Green Pass e proroga stato d’emergenza/ Ipotesi Governo: obbligo ristoranti e stadi

Green Pass e proroga stato d’emergenza/ Ipotesi Governo: obbligo ristoranti e stadi

La variante Delta e gli effetti sui numeri in Inghilterra preoccupano il Governo che nei prossimi giorni potrebbe valutare da molto vicino la linea di Macron lanciata in Francia per l’estate: obbligo Green Pass (o tampone negativo) per ristoranti, trasporti e in tutti i luoghi pubblici. Se si considera la necessità di prorogare lo stato di emergenza di altri mesi (scade il 31 luglio), la possibilità che possa essere lanciato un provvedimento ad hoc nelle prossime settimane (ordinanza o Decreto legge più che Dpcm) è allo studio del Governo: secondo le fonti raccolte dal Corriere della Sera (con la doppia firma Sarzanini & Guerzoni), già domani dovrebbe tenersi una prima riunione informale con i dati del monitoraggio Iss.

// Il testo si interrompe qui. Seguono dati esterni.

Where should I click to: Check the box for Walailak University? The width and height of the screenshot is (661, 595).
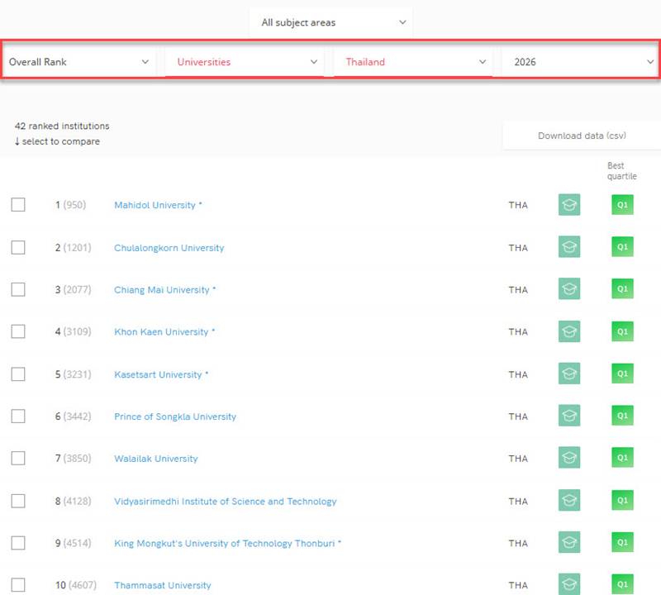18,459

Dalla prossima settimana no, ma da quella successiva l’ipotesi delle zone gialle diverrebbe realtà in almeno 4-5 Regioni, sempre che non vengano accolte le richieste dei territori (e della Lega) di modificare i parametri non puntandoli più sul numero dei contagi ma su quello di ricoveri e ospedalizzazioni. La prossima settimana è invece convocata la cabina di regia a palazzo Chigi che potrebbe prendere le decisioni in merito al nodo vaccini-Green Pass-restrizioni, con il modello francese da valutare nel dettaglio.

TUTTE LE IPOTESI SUL TAVOLO DEL GOVERNO

Tra le principali ipotesi allo studio del Governo Draghi vi sarebbe il rilascio del Green Pass solo dopo la seconda dose oltre a renderlo obbligatorio per molti più eventi di quelli previsti oggi (banchetti di nozze e grandi concerti): si valuta l’obbligo per l’ingresso negli stadi e in generale nelle competizioni sportive con ampio pubblico, poi l’estensione/aumento della capienza dei mezzi pubblici (treni, metro e bus) se in presenza di Green Pass, con però l’inevitabile problematica sui controlli da effettuare, tutt’altro che elemento semplice da organizzare. Con il Green Pass “rinnovato” si punta a organizzare una sorta di “rete di protezione” che possa reggere l’eventuale urto della variante Delta tra agosto e settembre: in quest’ottica, la proroga dello stato d’emergenza – secondo le fonti del CorSera – sarebbe di almeno due mesi, in modo da organizzare l’ultima fase dalla campagna vaccinale (in attesa del via libera sulla terza dose) e il rientro dei ragazzi a scuola da settembre. Al momento non vi è l’intenzione di voler seguire il modello Macron sull’ingresso in bar e ristoranti, specie dopo il durissimo monito lanciato ieri dai rappresentanti degli esercenti Fipe-Confcommercio, «La campagna vaccinale va sostenuta, incoraggiata e, possibilmente, velocizzata. Quello che tuttavia non è accettabile è che, per raggiungere l’immunità di gregge, si finisca per penalizzare sempre le solite categorie».